§ **SHORT EXERCISE**: Quote the entries from the line containing "You are a GUI" through the line containing "[x=551, y=427]", inclusive, and nothing else.

§ **PROVIDED ENTRIES**:
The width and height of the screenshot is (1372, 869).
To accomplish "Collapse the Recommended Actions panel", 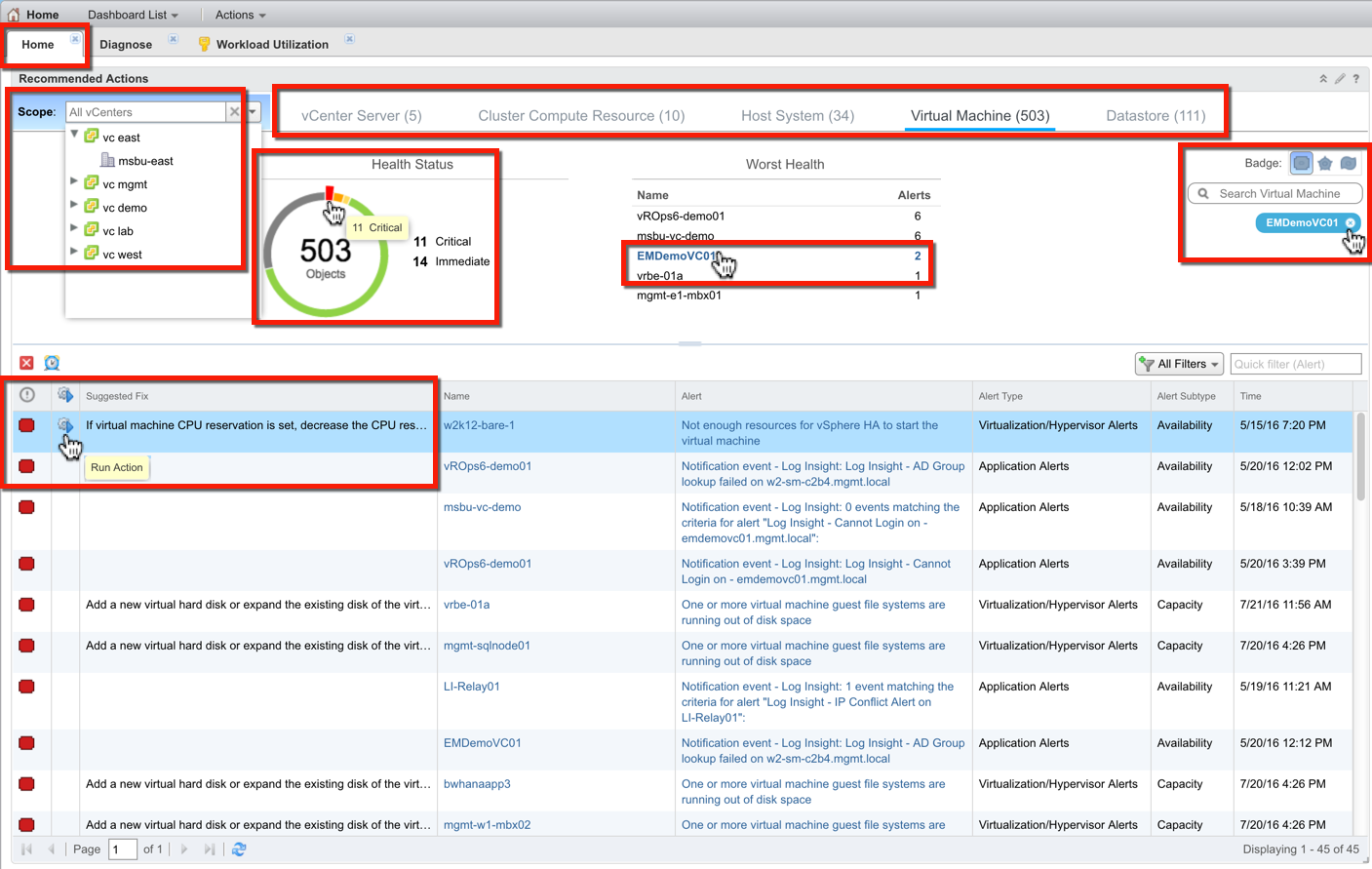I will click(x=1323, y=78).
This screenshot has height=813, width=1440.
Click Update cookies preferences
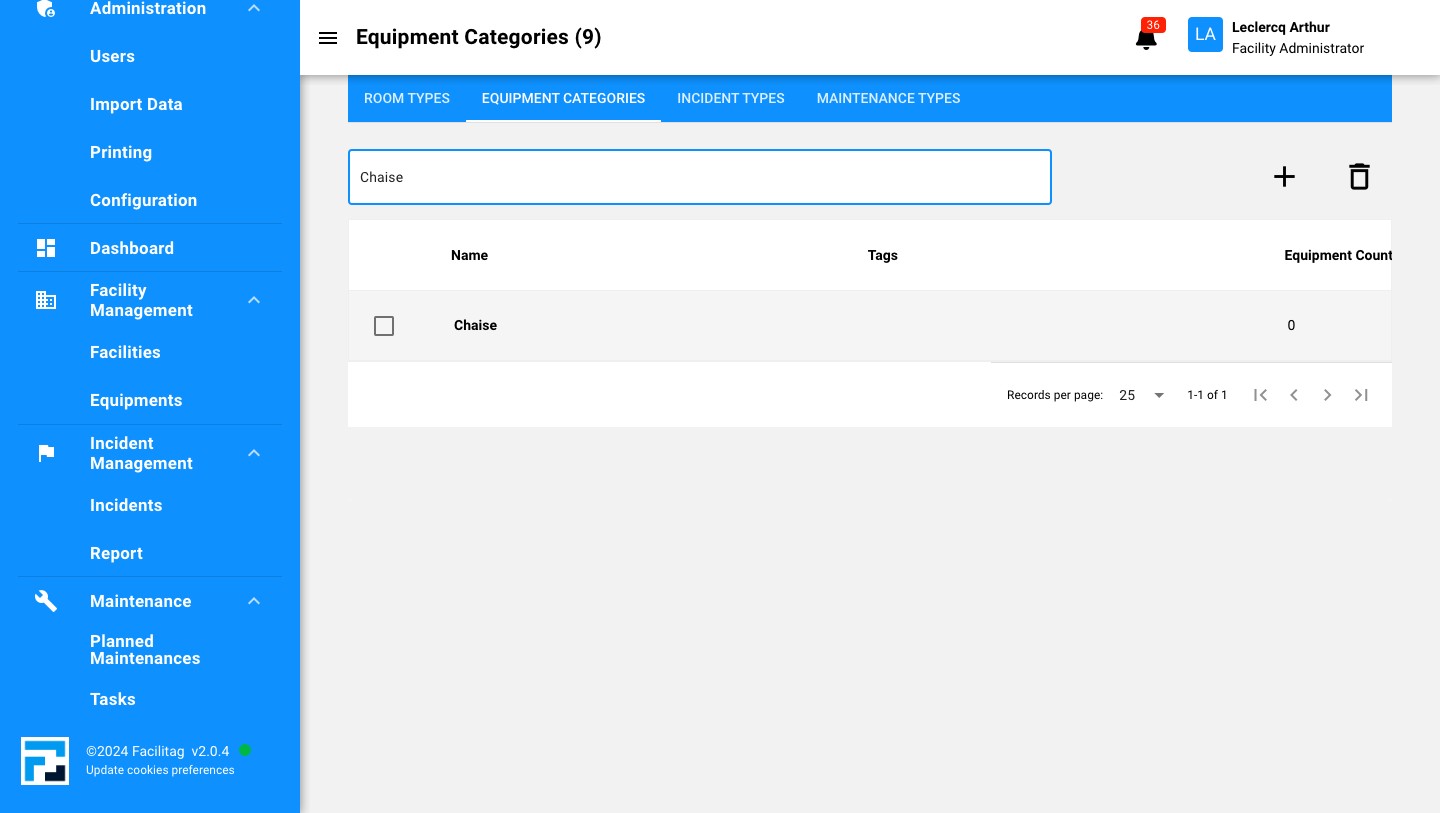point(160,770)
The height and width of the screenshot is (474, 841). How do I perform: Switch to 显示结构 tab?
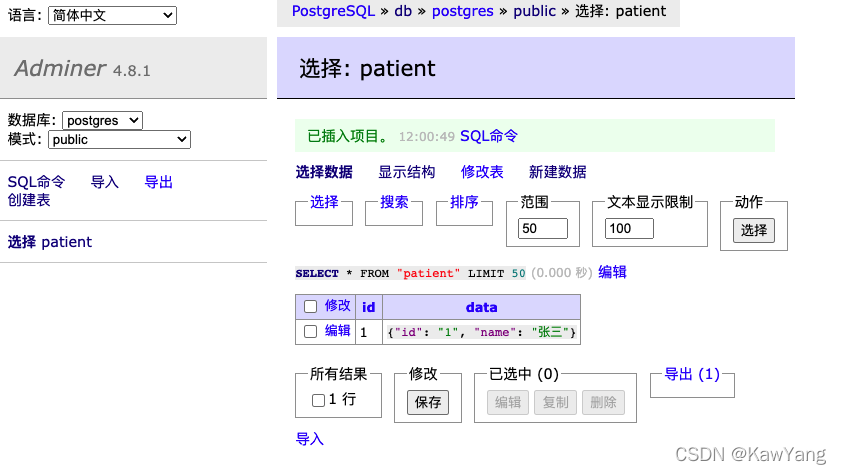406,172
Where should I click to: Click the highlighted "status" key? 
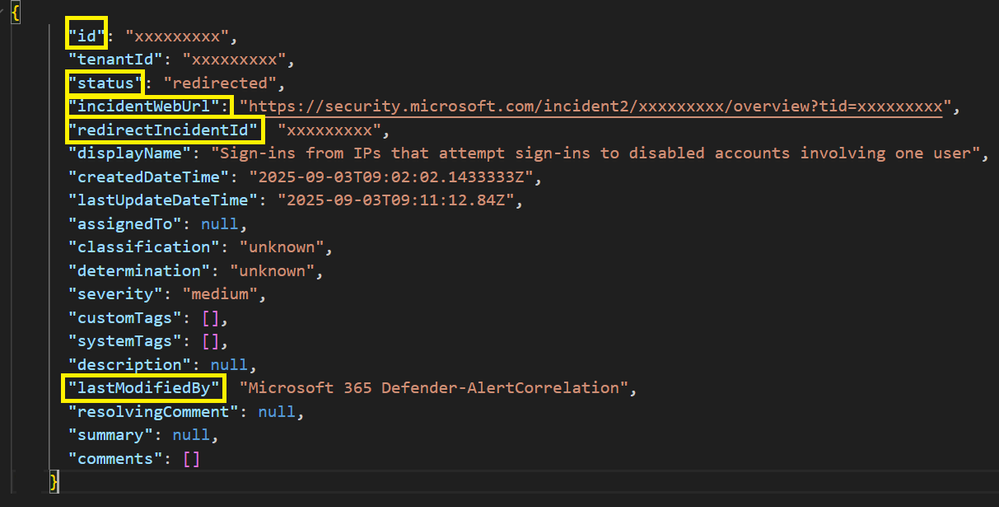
--
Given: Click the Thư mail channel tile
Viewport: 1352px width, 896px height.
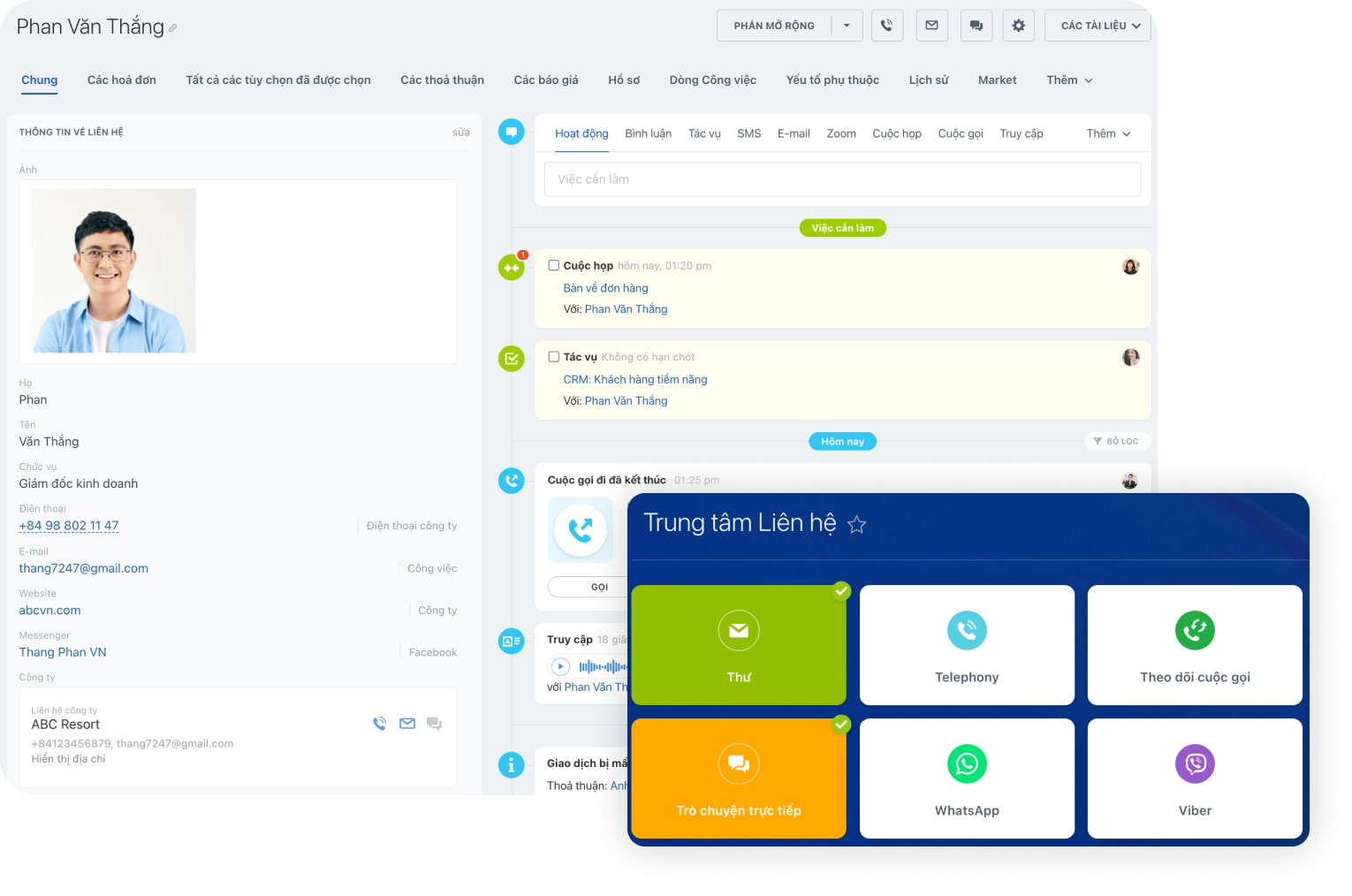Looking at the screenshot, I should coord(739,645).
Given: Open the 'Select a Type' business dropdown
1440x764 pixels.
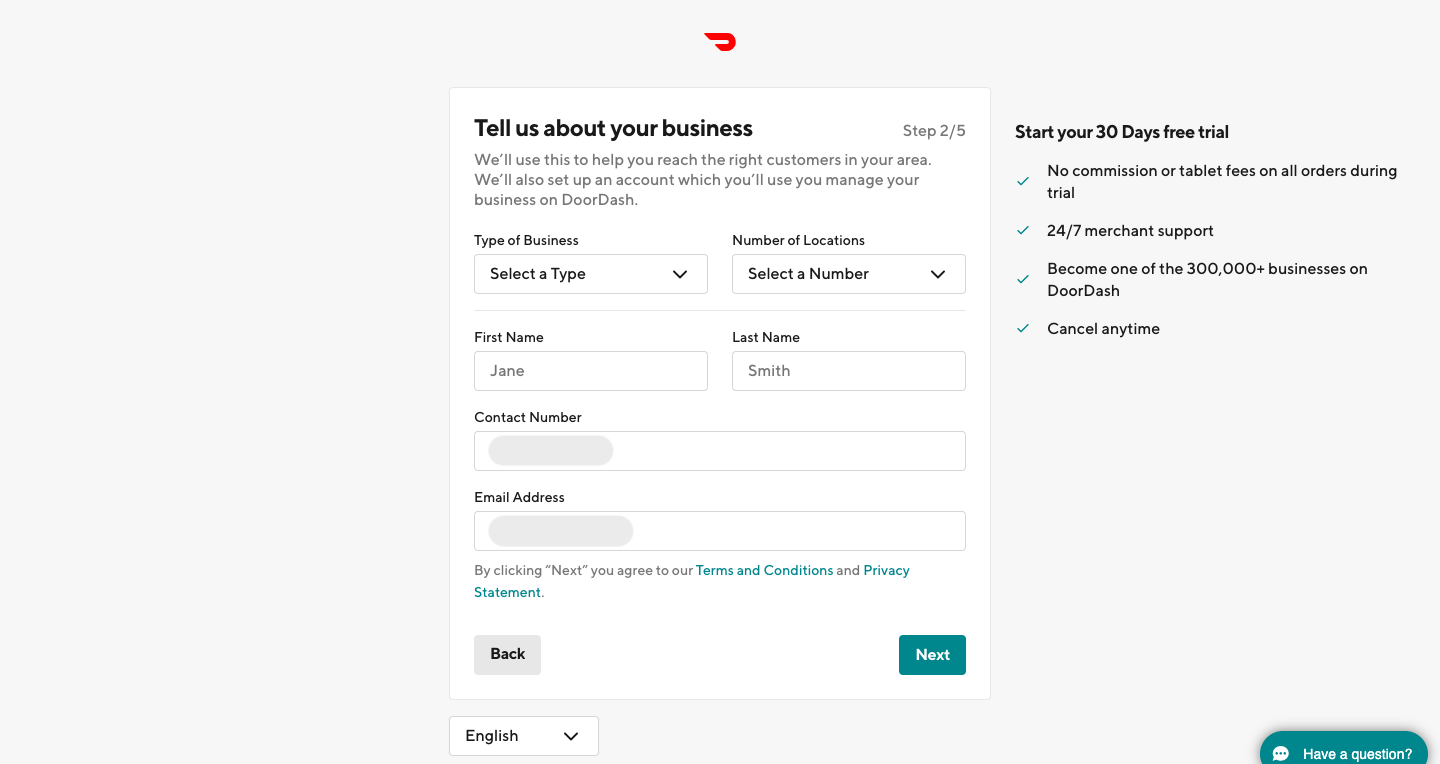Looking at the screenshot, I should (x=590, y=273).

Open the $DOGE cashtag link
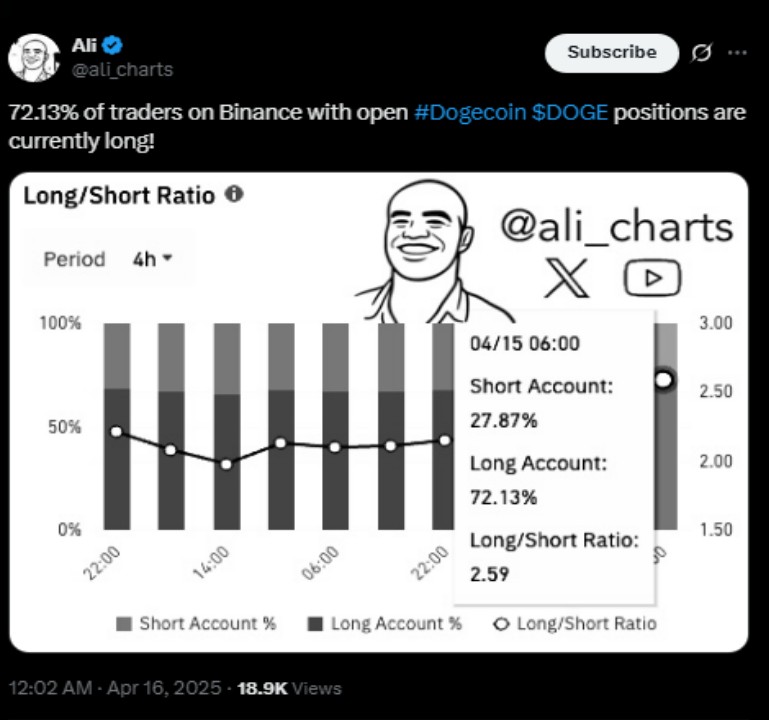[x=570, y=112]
* * *
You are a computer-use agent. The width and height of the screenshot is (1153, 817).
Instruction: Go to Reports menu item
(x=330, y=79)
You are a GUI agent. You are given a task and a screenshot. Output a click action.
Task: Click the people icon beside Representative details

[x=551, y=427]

§ **TASK RESPONSE**:
You are a GUI agent. You are given a task and a screenshot. Output a click action.
Task: Click the people icon beside Representative details

[x=551, y=427]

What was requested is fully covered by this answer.